Vemos el tiempo en dos dimensiones. Una, lo que pasó, y desafortunadamente no podemos cambiar. Otra, lo que está por ocurrir, y no hay certeza que ocurra.
En ocasiones, usamos expresiones que indican que ya no queda tiempo, que urge hacer esto o lo otro cuanto antes, que posponer aquel asunto tendrá consecuencias más o menos graves en las próximas semanas.
En esas expresiones manifestamos, por un lado, cierta inquietud, sobre todo si tenemos miedo a tomar decisiones equivocadas o a omitir otras que resultan urgentes. Por otro, cierta seguridad: Si emprendemos a debido tiempo una tarea, lograremos resultados importantes y también, así lo esperamos, buenos.
En realidad, ninguna opción en el presente tiene garantías de lograr las metas previstas para el futuro, porque el futuro está rodeado de mil imprevistos que ni la mejor computadora del mundo puede predecir.
La incertidumbre respecto del mañana, además, se construye desde dos experiencias. La primera: Los seres humanos estamos sujetos a cambios de todo tipo. La segunda: Las demás personas, el clima, la tierra, es decir todo nuestro entorno, no garantiza nada estable.
A pesar de las incertidumbres que rodean el futuro, sabemos que podemos tomar buenas decisiones, al menos en sus ideales. Luego, lo que pase queda en manos de Dios y de una historia humana llena de imprevistos.
Por eso, cuando tomamos conciencia ante el tiempo que nos queda de nuestras responsabilidades y de todo aquello que puede influir en otros, podemos realizar decisiones más prudentes y, sobre todo, más buenas.
Somos el tiempo que nos queda, revelador en estos tiempos que estamos viviendo, cuando todo parece querer empezar de nuevo, con la esperanza que por fin la oscuridad de la pandemia y sus secuelas de todo tipo vayan comenzando a ser un recuerdo. Cansados de tanta tensión, todos soñamos con que esto termine por fin y podamos volver a vivir como vivíamos antes de que la pandemia vírica se desatara sobre la humanidad.

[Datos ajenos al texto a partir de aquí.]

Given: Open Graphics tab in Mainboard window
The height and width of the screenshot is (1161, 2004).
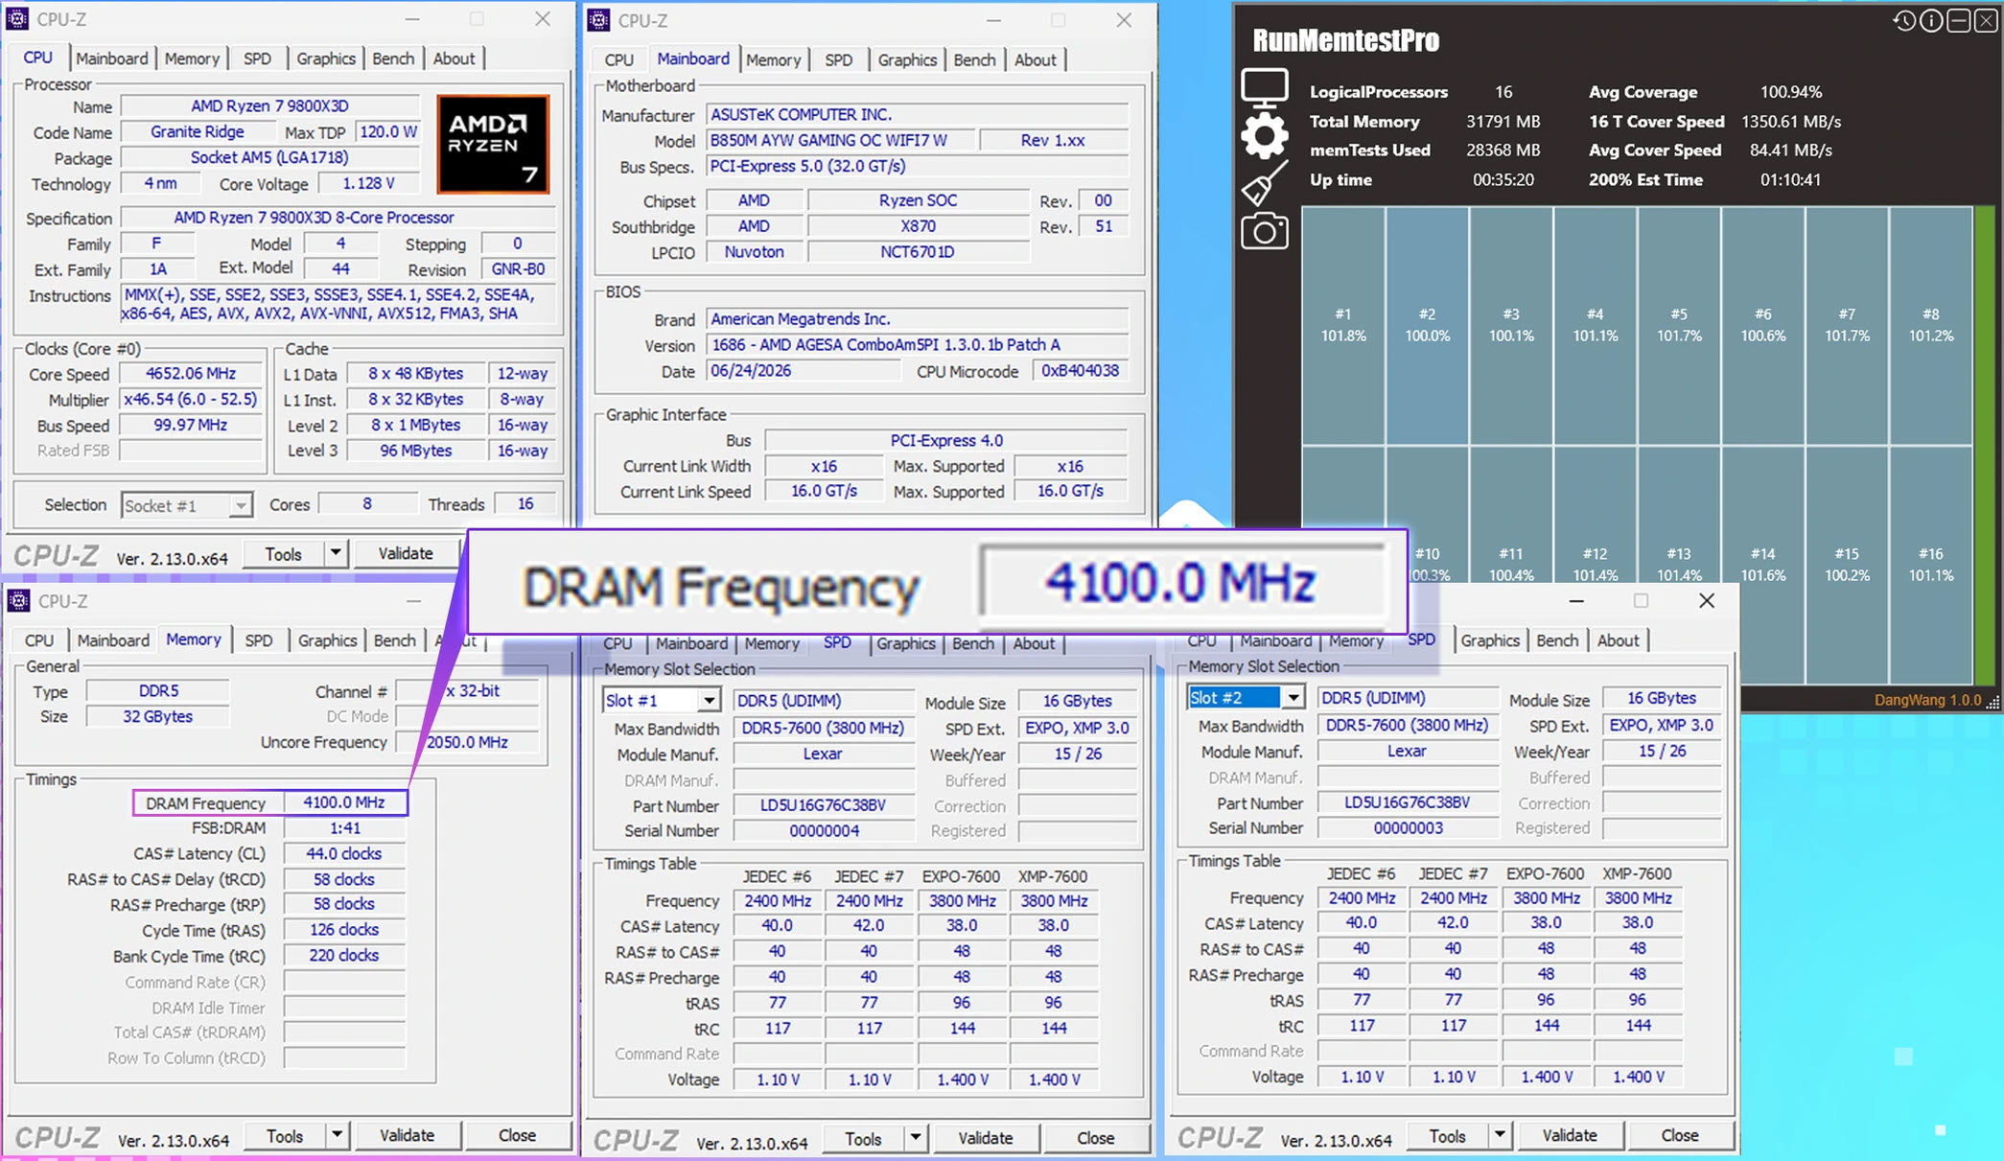Looking at the screenshot, I should click(x=907, y=59).
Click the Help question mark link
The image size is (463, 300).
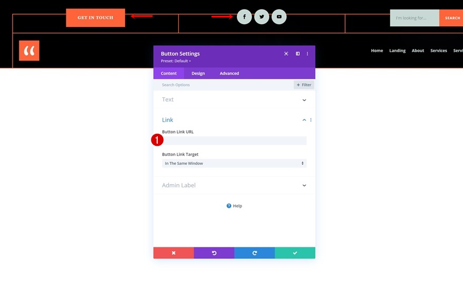coord(234,206)
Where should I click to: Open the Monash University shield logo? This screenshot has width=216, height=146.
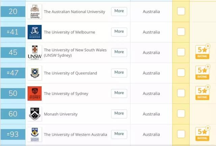[x=34, y=114]
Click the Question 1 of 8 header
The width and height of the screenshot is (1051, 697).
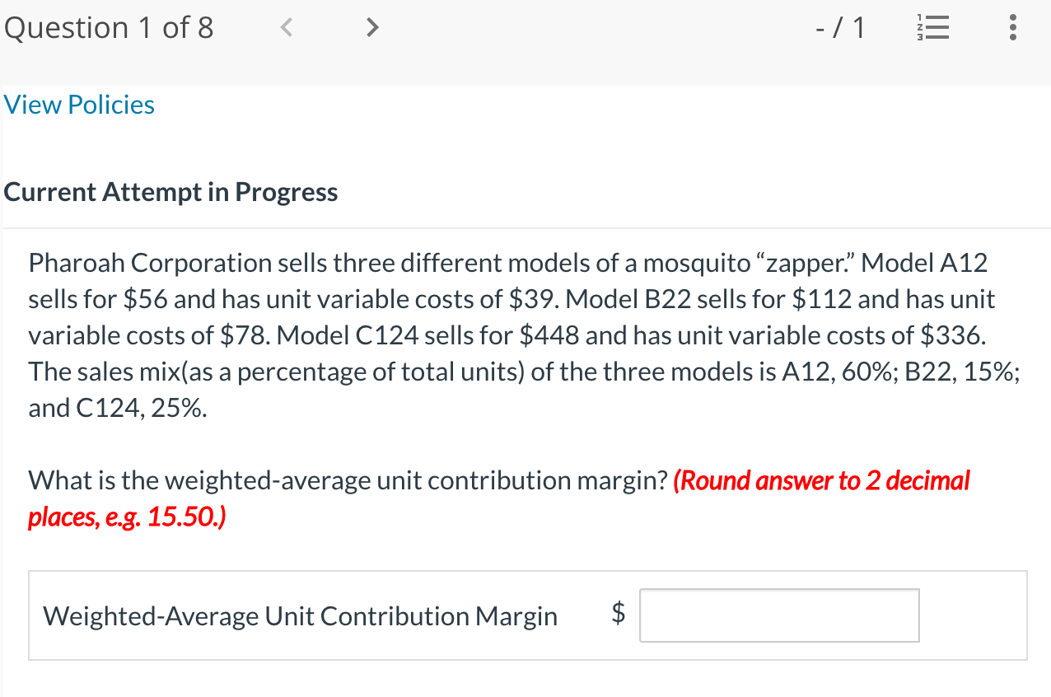coord(108,27)
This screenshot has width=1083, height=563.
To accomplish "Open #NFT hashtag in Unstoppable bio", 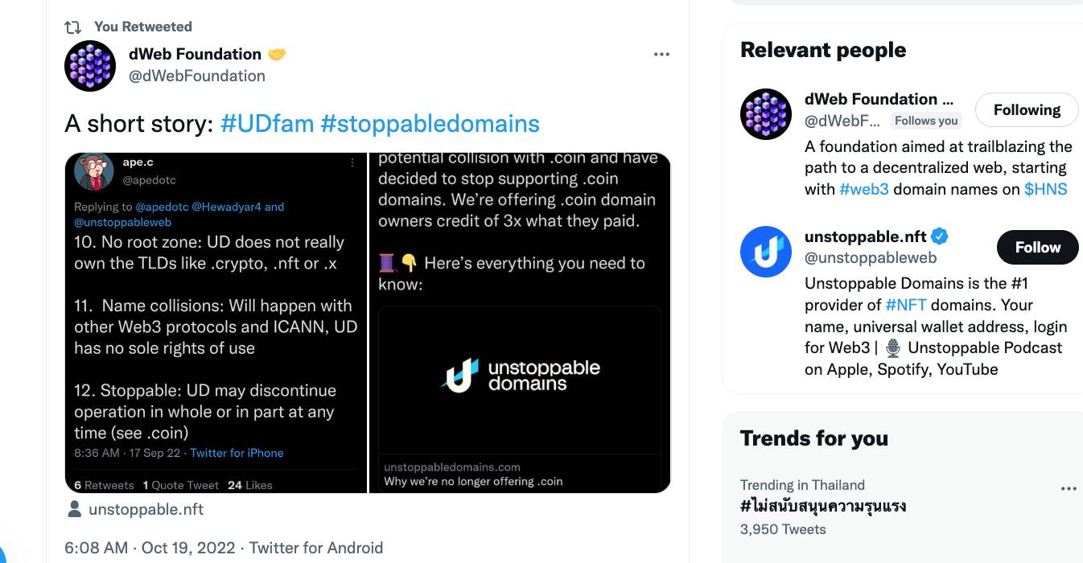I will click(x=906, y=305).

Así actuamos según la esperanza, esa virtud que nos permite confiar en Dios y en tantas personas buenas que abren horizontes de justicia y de consuelo, y que nos impulsa a decisiones orientadas a mejorar un poco la vida de quienes de algún modo están relacionados con nosotros, mientras recorremos juntos una parte del camino de la historia humana.
Lo importante tiene que ser el timón que gobierne el barco de nuestra vida. Dedicar tiempo, no solo al absorbente trabajo, sino a la familia, a los amigos, al ocio es sin duda alguna la opción más razonable. Buscar un equilibrio razonable en nuestra vida, atendiendo a lo importante, evitará que caigamos en una sensación de “no llegar”, de sentirnos estresados y acabar con esa sensación de miedo al sentir que la vida se nos está escapando.
Por: Narciso Obando López, Pbro.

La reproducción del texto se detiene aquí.